### WORKING DATA
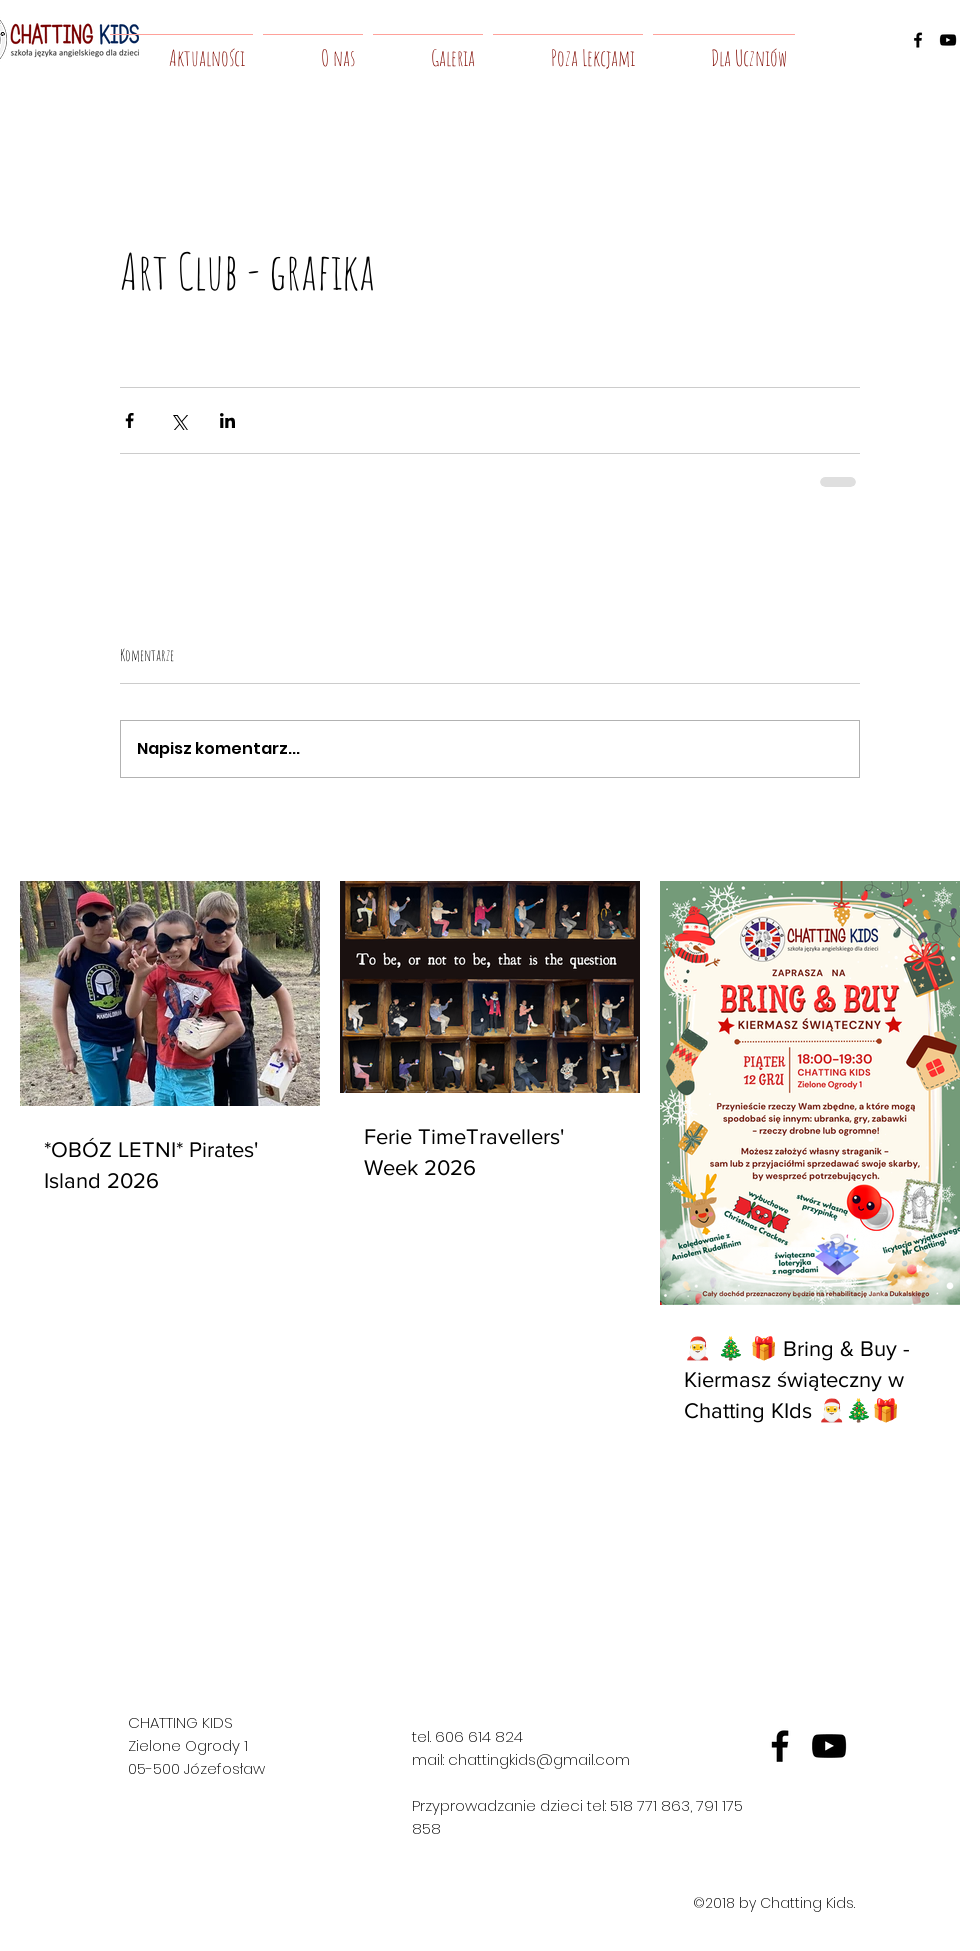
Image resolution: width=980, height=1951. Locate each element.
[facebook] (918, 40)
* * *
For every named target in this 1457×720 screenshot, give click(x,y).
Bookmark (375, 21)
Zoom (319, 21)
---
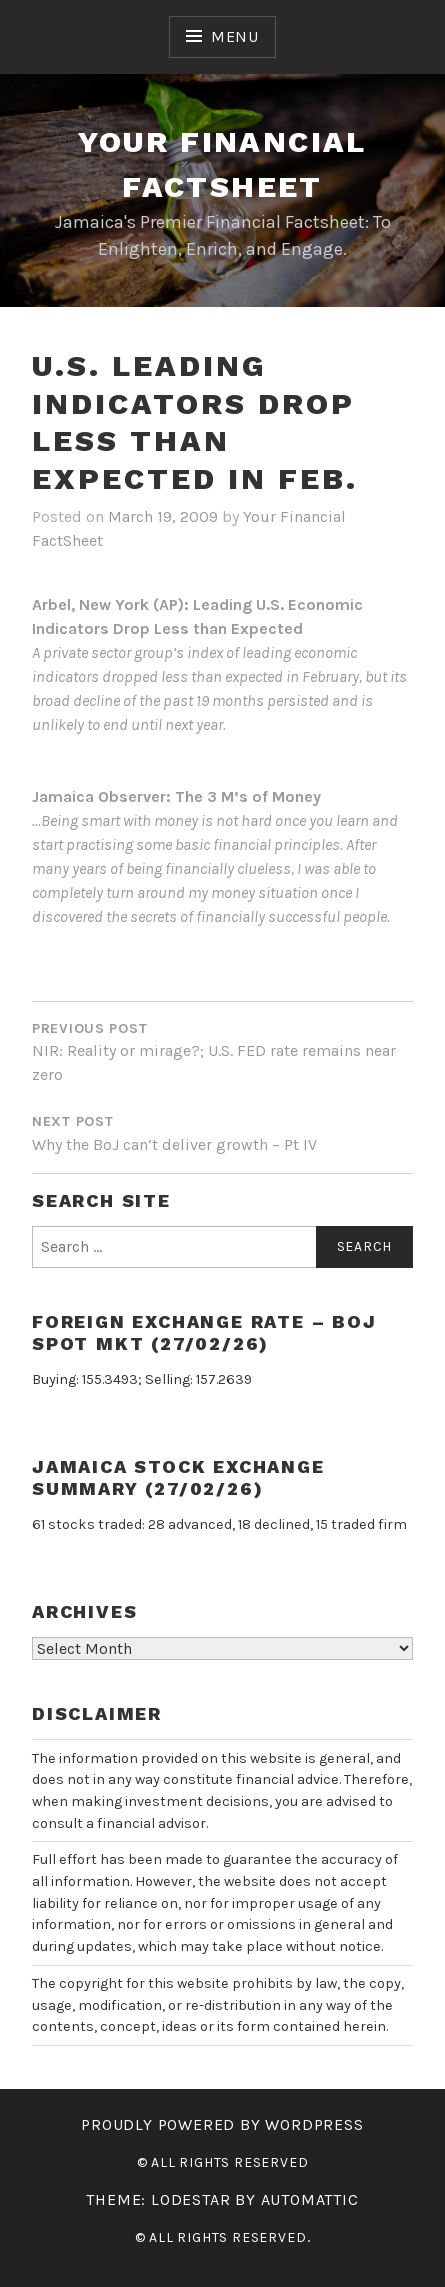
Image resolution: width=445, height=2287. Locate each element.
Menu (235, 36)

### TASK TO CARRY OUT
Rewrite the stretch from the line containing "For every named" through the line containing "Bookmark (375, 21)" as a Markdown table with the columns Row and Line, giving each line a row number and leaving out any blank lines.

### WRITTEN SOLUTION
| Row | Line |
|---|---|
| 1 | For every named target in this 1457×720 screenshot, give click(x,y). |
| 2 | Bookmark (375, 21) |